3.3 Hybrid Flow-guided Spatial-aware Token Merging

While latent manipulation can achieve a certain degree of consistency, manipulating latents during the later stages of the denoising process would result in blurry outcomes. Additionally, the token space is highly semantically related to the image. Therefore, we propose hybrid flow-guided spatial-aware token merging to achieve consistency in the token space.

Flow-guided.

Even with low-quality video, we can identify correspondences between frames based on color, indicating that flow calculated from $lq$ can still provide useful guidance.

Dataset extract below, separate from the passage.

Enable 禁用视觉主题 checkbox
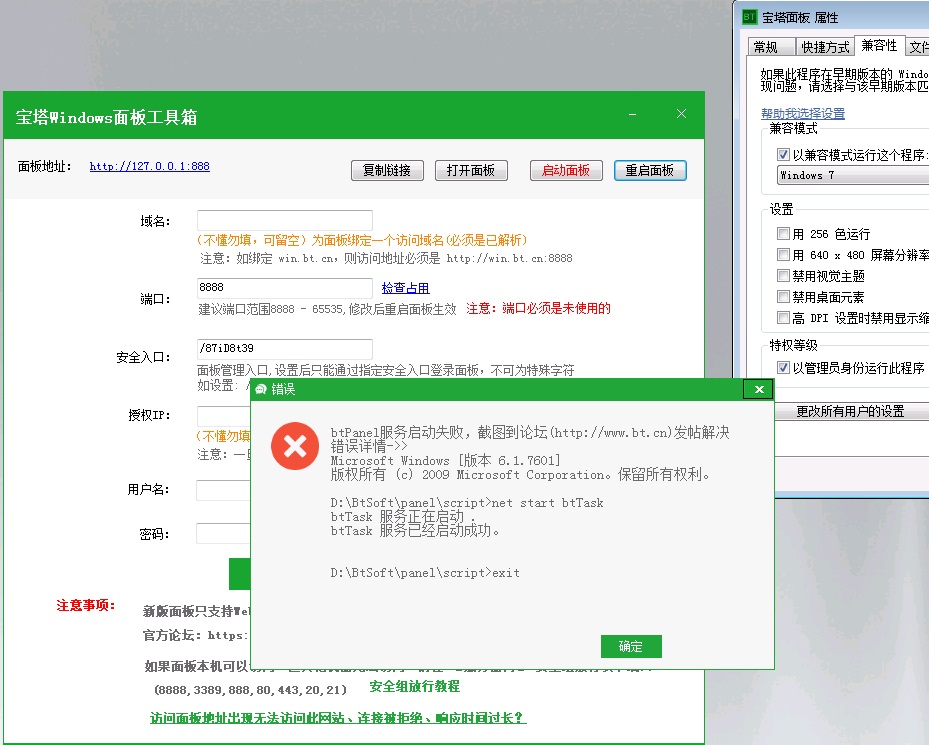click(x=783, y=275)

As shown in the top of Fig. 5, in the early stages of the denoising process, when the latents are still very noisy, cosine similarity struggles to find the correct correspondences, especially in the downsample blocks of the UNet. Therefore, we use flow for correspondences at the downsample blocks in the UNet and employ the confidence from forward-backward consistency check as a criterion to determine $r$ most similar paired source token $\textbf{T}_{\text{src}}$ and target token $\textbf{T}_{\text{tar}}$ :

\sigma=\exp(-\left\|f_{\text{src}\rightarrow\text{tar}}(X(\textbf{T}_{\text{% src}}))+f_{\text{tar}\rightarrow\text{src}}\left(X(\textbf{T}_{\text{src}})+f_% {\text{src}\rightarrow\text{tar}}(X(\textbf{T}_{\text{src}}))\right)\right\|_{% 2}^{2}),

(5)

where $\sigma$ is the confidence, $X(\textbf{T}_{\text{src}})$ is the spatial location of $\textbf{T}_{\text{src}}$ , and $f_{src\rightarrow tar}$ , $f_{tar\rightarrow src}$ denotes the forward and backward flow between $\textbf{T}_{\text{src}}$ and $\textbf{T}_{\text{tar}}$ . Thus, the proposed flow-guided token merging is termed:

\textbf{T}_{\text{merge}}=\mathcal{M}(\textbf{T}_{\text{src}},\;\textbf{T}_{% \text{tar}},\;f_{\text{src}\rightarrow\text{tar}},\;\sigma,\;r).

(6)

Fig. 5 provides a clearer illustration of our proposed component. Additionally, as shown at the bottom of Fig. 5, flow and cosine similarity identify different correspondences, so a hybrid approach can provide comprehensive guidance, leading to improved temporal consistency and overall video quality.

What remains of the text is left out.